Tom Brenner/The New York Times
Tom Brenner/The New York Times

Joe Biden promete mudar estilo 'tátil' após denúncias de assédio

Em dois dias, ao menos três mulheres acusaram o ex-vice presidente dos Estados Unidos e potencial pré-candidato democrata à campanha presidencial de 2020, de tê-las 'tocado de forma inapropriada'

Redação, O Estado de S.Paulo

03 de abril de 2019 | 16h40

WASHINGTON - O ex-vice-presidente dos Estados Unidos Joe Biden afirmou nesta quarta-feira, 3, em um vídeo de dois minutos divulgado na internet, que vai mudar seu comportamento e estilo de campanha, numa tentativa de evitar críticas por seu comportamento efusivo e com abraços e toques. A decisão de mudar seu comportamento vem dois dias depois de ao menos três mulheres acusarem Biden de tê-las tocado de maneira inapropriada no passado.

“Na minha carreira, eu sempre tentei fazer uma conexão humana - é minha responsabilidade, eu acho", disse Biden em um vídeo de dois minutos postado em sua conta no Twitter. “Aperto as mãos, abraço as pessoas, agarro homens e mulheres pelos ombros e digo: ‘Você pode fazer isso’”. Mas ele acrescentou: “As normas sociais começaram a mudar, elas mudaram e os limites da proteção do espaço pessoal foram redefinidos e eu entendi. Entendi.
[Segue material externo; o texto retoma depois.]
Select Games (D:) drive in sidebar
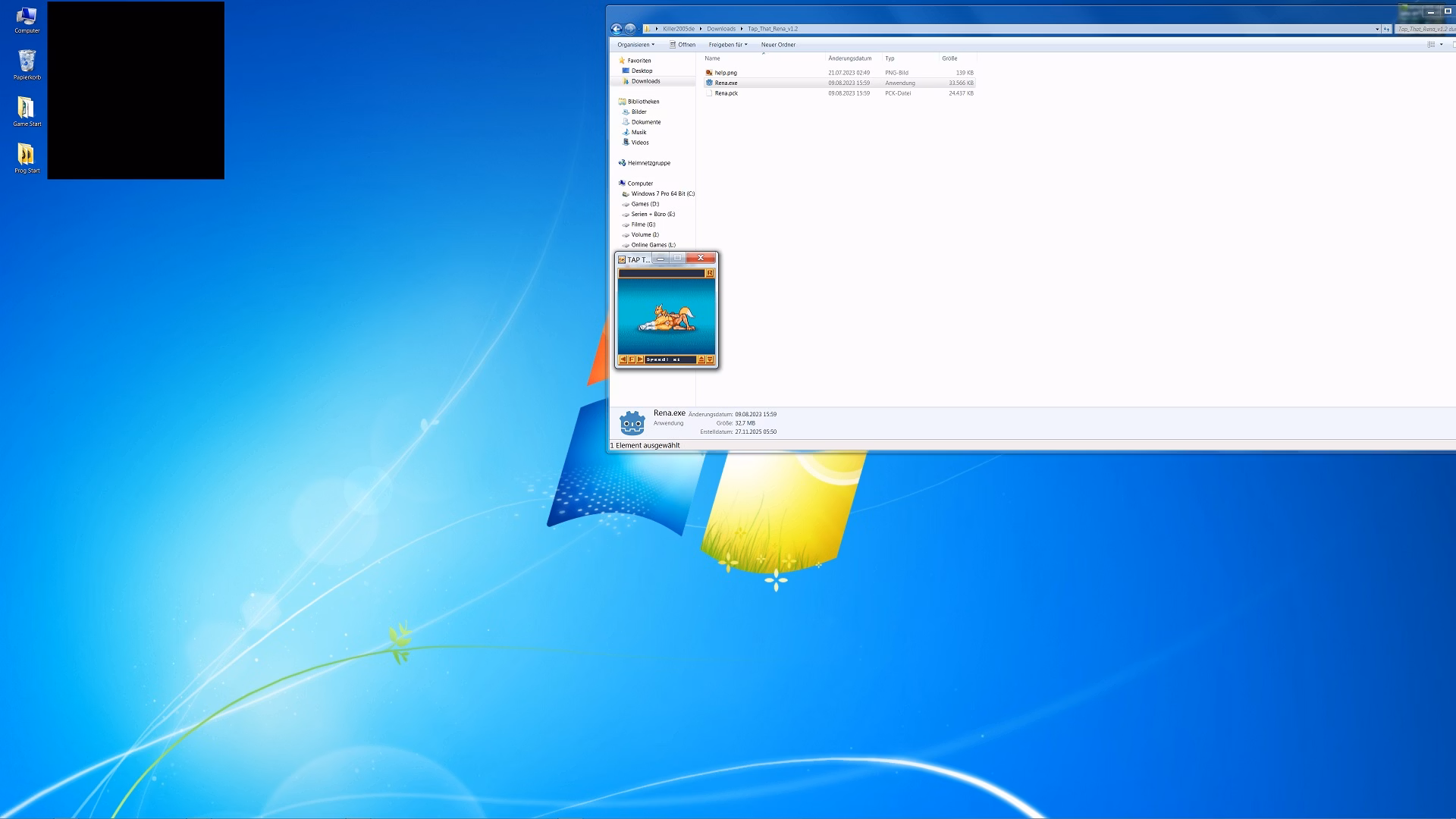The width and height of the screenshot is (1456, 819). [645, 204]
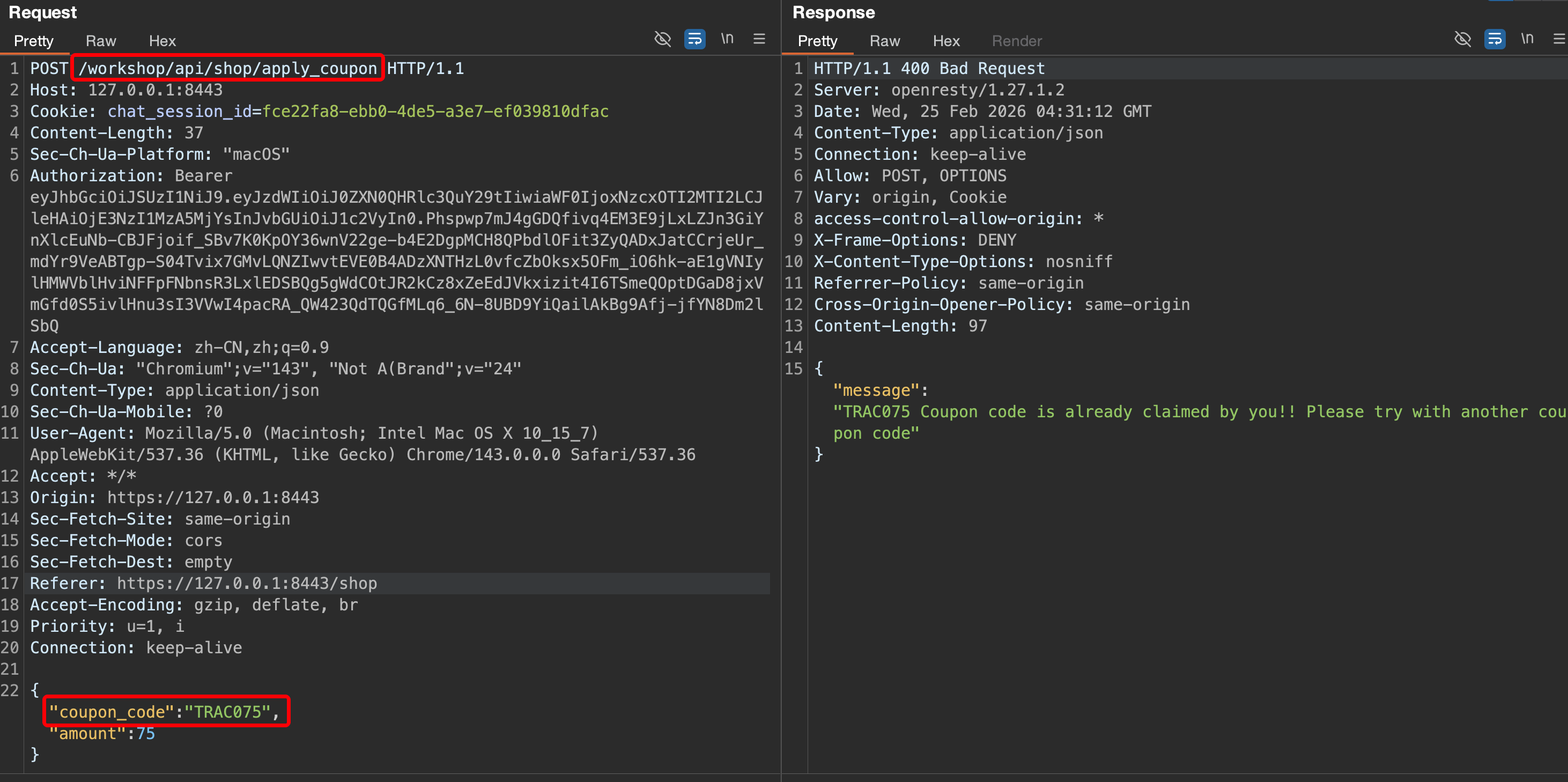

Eu ouço o que eles estão dizendo”.

Apesar do anúncio, Biden defendeu seu comportamento passado de contato próximo, mas também disse que é capaz de mudar. A resposta de Biden vem como uma tentativa de preparar o terreno para lançar sua campanha como pré-candidato democrata a campanha presidencial de 2020.

Na terça-feira, uma mulher do estado de Connecticut disse que Joe Biden, de 76 anos, a “tocou de forma inapropriada e roçou seu nariz com o dela” em um evento de campanha em 2009. É a terceira pessoa em três dias que acusa o ex-vice presidente dos EUA de “tocar mulheres de forma inapropriada”. 

“Não foi algo sexual, mas ele me agarrou pela cabeça”, disse Amy Lappos, de 43 anos, na segunda-feira, sobre seu encontro com Biden em um evento em Greenwich, Connecticut. “Ele colocou suas mãos ao redor do meu pescoço e me puxou para roçar narizes comigo. Quando ele me puxou, pensei que ele iria me beijar na boca.”

Lappos disse que não denunciou o caso porque acreditou que não prosperaria. Mesmo que a própria descrição da vítima não indique assédio sexual, o episódio tende a ser usado pelos republicanos contra Biden. A moradora de Connecticut publicou um relato sobre o caso numa rede social no domingo, depois que a ex-deputada estadual de Nevada Lucy Flores acusou Biden de beijá-la na nuca em um evento em 2014.

As acusações podem causar alguns problemas para uma possível campanha presidencial de Biden, que era vice de Barack Obama no período em que os casos relatados teriam acontecido. A expectativa é que sua candidatura seja anunciada nas próximas semanas. Biden tem liderado as pesquisas de intenção de voto entre os nomes democratas, em vantagens que vão de 8 a 19 pontos porcentuais, dependendo do Estado. Ele também aparece em vantagem de até 8 pontos porcentuais em uma disputa contra Trump.